Luftreinigung

Ist das Erreichen einer hygienisch einwandfreien Raumluftqualität weder durch eine gezielte Auswahl von Bauprodukten und Mobiliar noch durch ein geregeltes Lüftungsverhalten möglich, kann das Ergreifen zusätzlicher Maßnahmen notwendig werden, um (zeitweise) erhöhte Konzentrationen an Luftfremdstoffen abzubauen.

Raumluftreiniger

Eine Möglichkeit kann das Aufstellen eines Raumluftreinigers sein. Diese arbeiten mit unterschiedlichen Techniken wie Photokatalyse, Elektrofilter, Plasma, UV, Ozonisierung oder verschiedenen Adsorptionsfiltertechniken.

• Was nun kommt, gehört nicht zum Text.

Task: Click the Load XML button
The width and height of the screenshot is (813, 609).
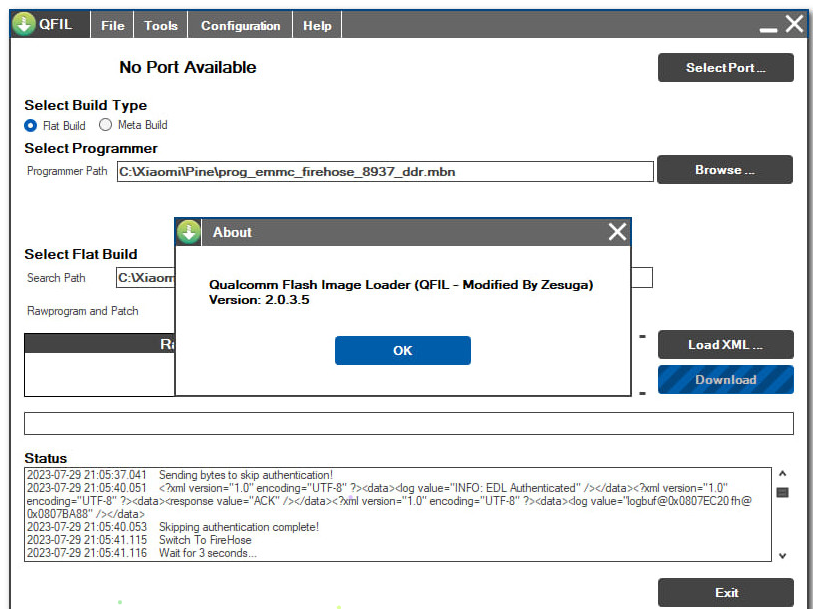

Bei letzteren besteht der Bedarf des regelmäßigen Filteraustausches. Die meisten Geräte beeinflussen weder den CO2-Gehalt noch den Feuchtehaushalt, was ggf. zusätzliche Maßnahmen erforderlich macht. Beim Betrieb eines Luftreinigers können sich neben den »Abbauprodukten« Kohlendioxid und Wasser ggf. weitere Substanzen bilden, die wieder an die Raumluft abgegeben werden. Formaldehyd ist eine dieser typischen Verbindungen. Technisch ausgereifte Luftreiniger können sich durchaus zur Verringerung von Luftfremd- oder Geruchsstoffen in der Raumluft eignen, sie dienen jedoch eher als ergänzende Maßnahme.

 

Funktionalisierte Oberflächen

Der Abbau unerwünschter Luftfremd- oder Geruchsstoffe kann auch über sogenannte funktionalisierte Oberflächen erfolgen. Solche Oberflächen (z.B. Wandfarben, Textilien etc.) adsorbieren in Luftfremdstoffe an ihrer Oberfläche festgehalten und bauen sie mit Hilfe eines Katalysators ab. Im Idealfall werden die Luftfremdstoffe dabei zu Kohlendioxid und Wasser »mineralisiert«.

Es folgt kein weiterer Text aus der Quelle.